When she went for the U.N. Peacekeeping mission, our lives did a complete 360: Huma Hazarika

HUMA HAZARIKA shares endearing memories of her mother Late Yamin Hazarika, former DCP, Delhi Police

“Wow! Can’t believe it’s been nearly 20 years since we last saw her, and yet each memory is so sharply etched in our minds. Our mother, late Yamin Hazarika, seems anything but a distant memory. For every small decision we take even today, and how we have chosen to live our lives is so greatly influenced by how she brought us up, and the values she had inculcated in us.

Our mum juggled between being a single mother, and a police officer, and was the hardest worker we knew (she would often be out the doors as early as 5 am when duty called). What made her the best mother though was the fact that she always made time for us no matter what. Be it surprising us at school, taking us along to all these fancy grown-up parties, or exposing us to the more cultural side of things like plays and musicals. Our mum was really something, and if we could be even half the person she was, we would pat ourselves on the back, and say “mission accomplished!”

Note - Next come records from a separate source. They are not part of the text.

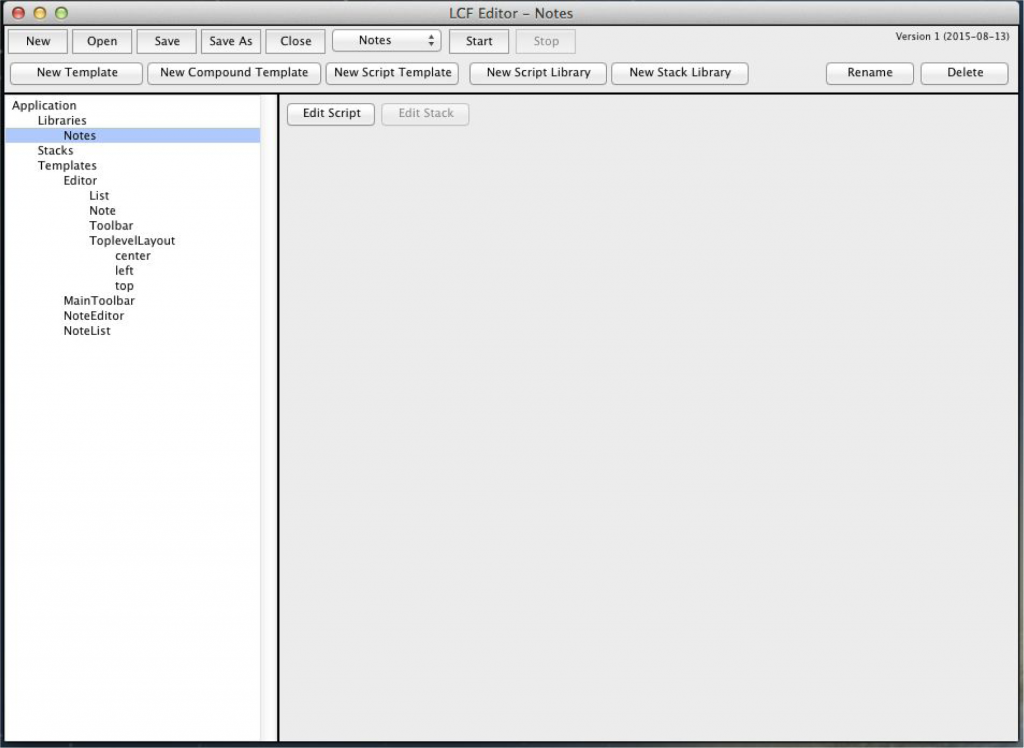This screenshot has width=1024, height=748.
Task: Select the Stacks node in tree
Action: pos(56,151)
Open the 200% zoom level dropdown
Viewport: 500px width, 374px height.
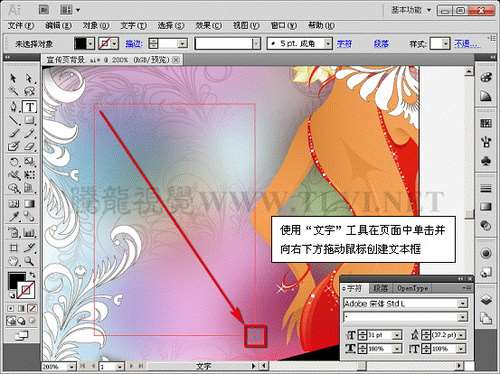[71, 367]
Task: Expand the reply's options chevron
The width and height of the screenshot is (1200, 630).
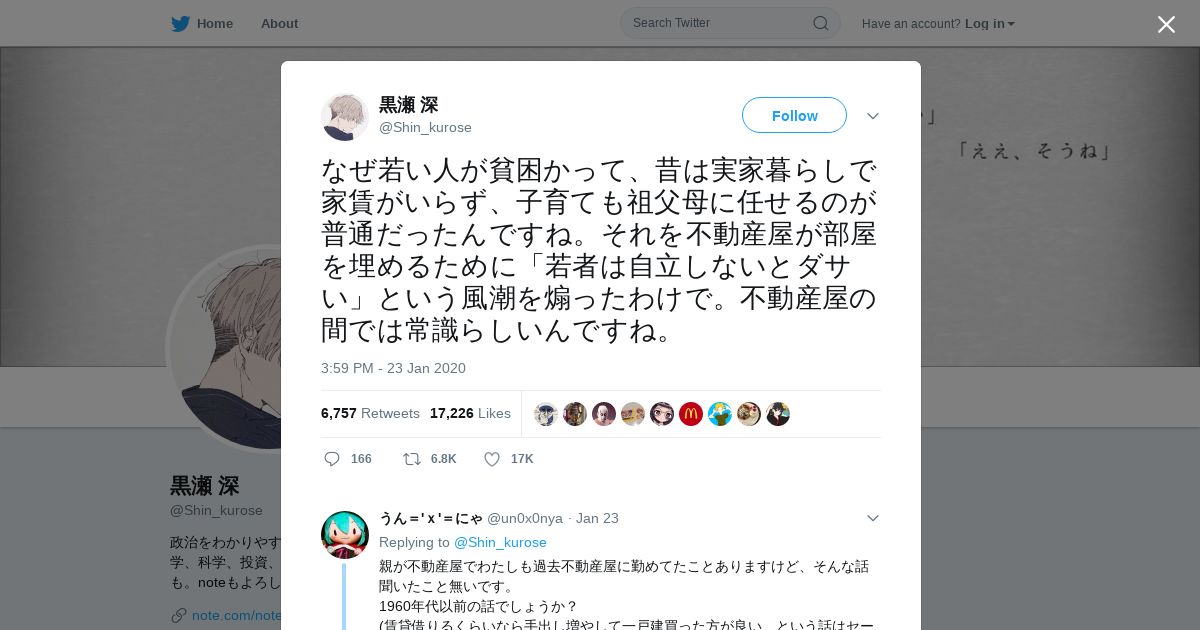Action: coord(872,518)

So, when she decided to try out for the U.N. Peacekeeping missions abroad, our lives did a complete 360. Not many would know this, but apart from it being an extremely challenging and exciting opportunity for her, she also did it for us, her kids. She did it so she could provide us the best education and opportunities in the years to come. Little did she realise then that she had been doing that for us all along, but I guess that’s how mothers are.

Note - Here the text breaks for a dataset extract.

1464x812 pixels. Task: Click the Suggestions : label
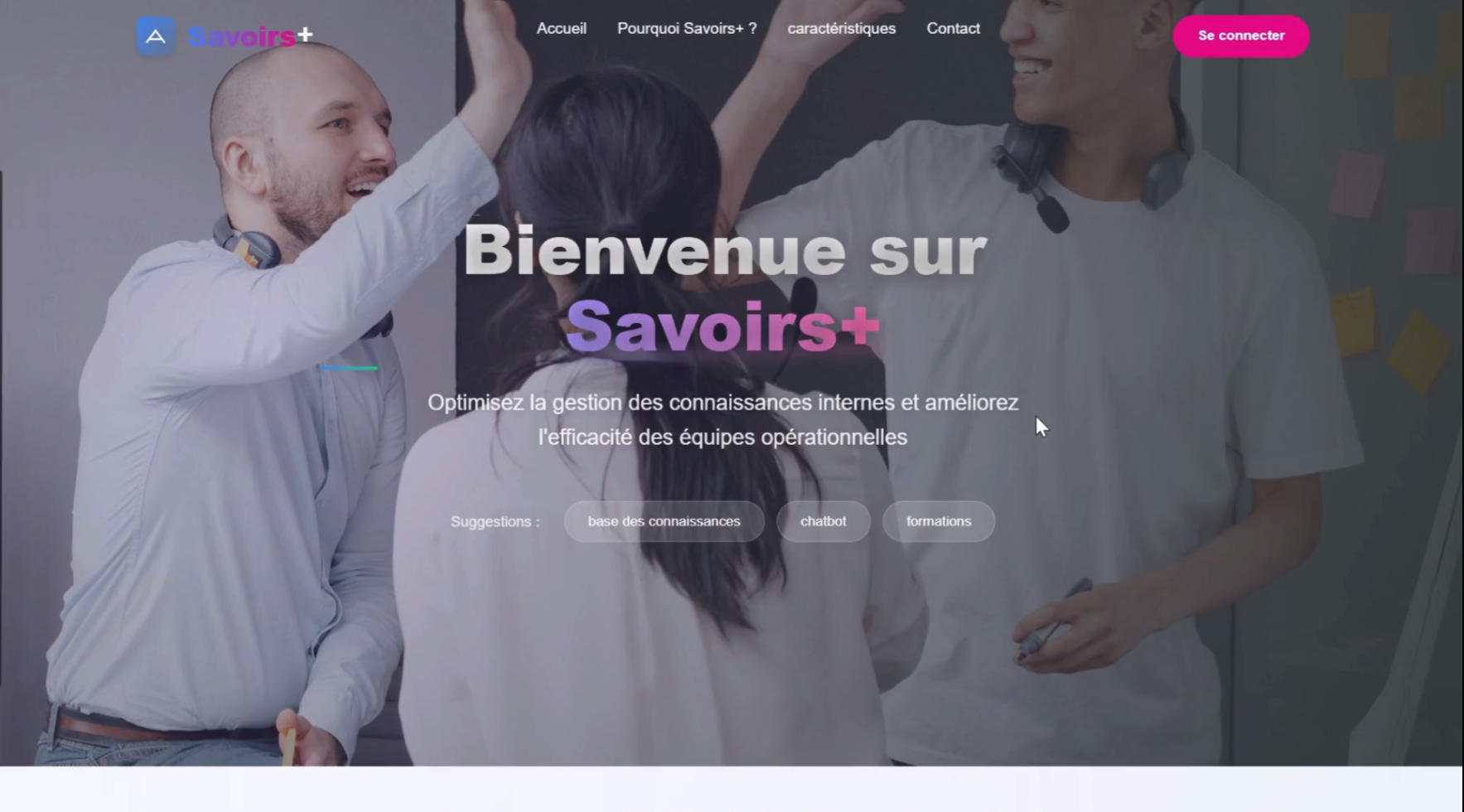[x=495, y=522]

So her hard work finally paid-off, and she got through the U.N., and was packed off to Bosnia-Herzegovina (former Yugoslavia) for a year-long stint in the aftermath of their civil war. Us, the kids, were put in boarding schools in Dehradun (perhaps the best decision she could have taken to shape our respective futures). Unfortunately, roughly three months into her year-long stint, she was diagnosed with Leukemia, and had to come back home to seek treatment.

Knowing her, we know now that she was absolutely devastated, but not once did she let it show, nor impact us. She would still have her sunny disposition, and fought the cancer hard, and went into remission after undergoing treatment at the Tata institute in Bombay. Unfortunately, she had a relapse soon after, and after spending a month in the hospital, she finally breathed her last on 24th July, 1999. 

As devastating as it was for us to lose the only parent we really knew (and of course, our best friend), she did such a fantastic job of raising us, that even till this day we don’t rue her death, but instead try and celebrate her each chance we get.”

(In a bid to pay tribute to this iconic daughter of Assam, Women’s Hub, a collective of women professionals instituted an award in her memory in 2015.  Late Hazarika was a 1977-batch DANIPS (NCT of Delhi, Andaman & Nicobar Islands, Lakshadweep, Daman & Diu and Dadra & Nagar Haveli Police Service) officer and rose to be DCP, Delhi Police. The Yamin Hazarika Woman of Substance Award strives to honour eminent women in different fields. The first award was given to noted journalist and author Indrani Raimedhi and in the second year it was given to Tayabun Nisha, veteran athlete. This year, the award will be presented to noted actor Moloya Goswami on May 21, 2017).